Nan, tu peux pas. Tu fais des expériences sur des animaux parce que t'es obligé.
Parce que tu peux faire tous les modèles que tu veux (et tu sais ce qu'on y comprend, à comment ça fonctionne, un être vivant ? Pour te dire on est pas foutus de modéliser une seule cellule correctement. Alors tes modèles, ouais, ben c'est un peu comme quand tu t'amènes chez un physicien théoricien avec une voiture en panne et que le mec commence par te la modéliser par une sphère, puis te la réduire en deux dimensions : ça marche moyen, moyen), mais ils ne se valident pas tous seuls, les modèles.

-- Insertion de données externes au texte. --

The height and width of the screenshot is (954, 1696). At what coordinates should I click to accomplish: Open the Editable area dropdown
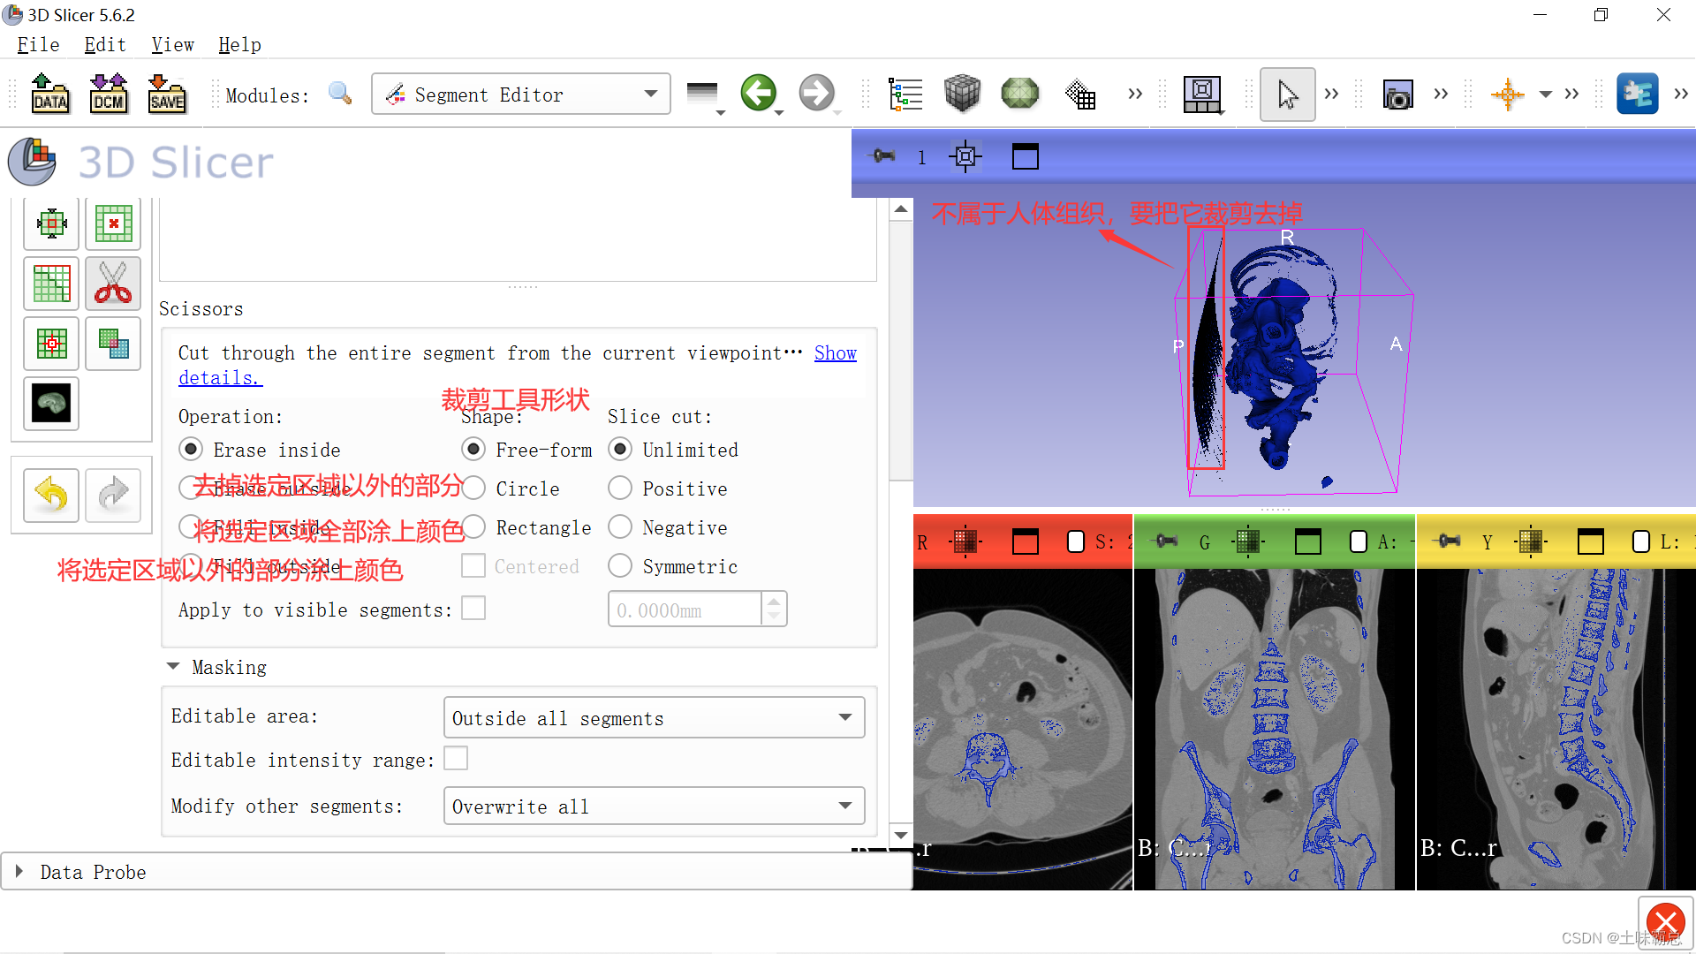pos(654,718)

Parce que quand tout indique qu'on a trouvé une molécule qui va peut-être guérir ta gamine de sa myxomatose des genoux, y a cette organisme ridicule, la Federal Drug Administration, qui refuse qu'on la lui fasse avaler (la molécule, à la gamine, je précise hein) sans être à peu près certains que ça ne va pas lui coller un cancer ou la faire mourir sous deux semaines dans d'atroces souffrances, et que si ton médicament te crève un rat de laboratoire le temps de dire ouf, y a des chances que ça ne lui fasse pas du bien, à ta gosse.
Parce que comprendre comment ça marche, une souris, je sais, ça vexe ton égo, mais ça aide beaucoup à comprendre comment un être humain fonctionne. Et avant d'avoir le droit d'utiliser des animaux pour tes travaux, faut que tu justifies ne pas avoir d'autre moyen de faire, que tu réduises le plus possible le nombre d'animaux sur lesquels faire tes expériences, et que tu mettes tout en place pour qu'ils souffrent le moins possible. C'est moins facile que d'embaucher des petits métèques pour coudre des baskets à longueur de journée, je te promets. Les mecs, ils ne se frottent pas exactement les mains en ricanant à l'idée de piquouser des êtres vivants avec un truc qui risque de mal tourner. C'est pas exactement du sadisme, ce qu'ils pratiquent.
Mais enfin, sinon, y a les témoins de Jéhovah, aussi, hein.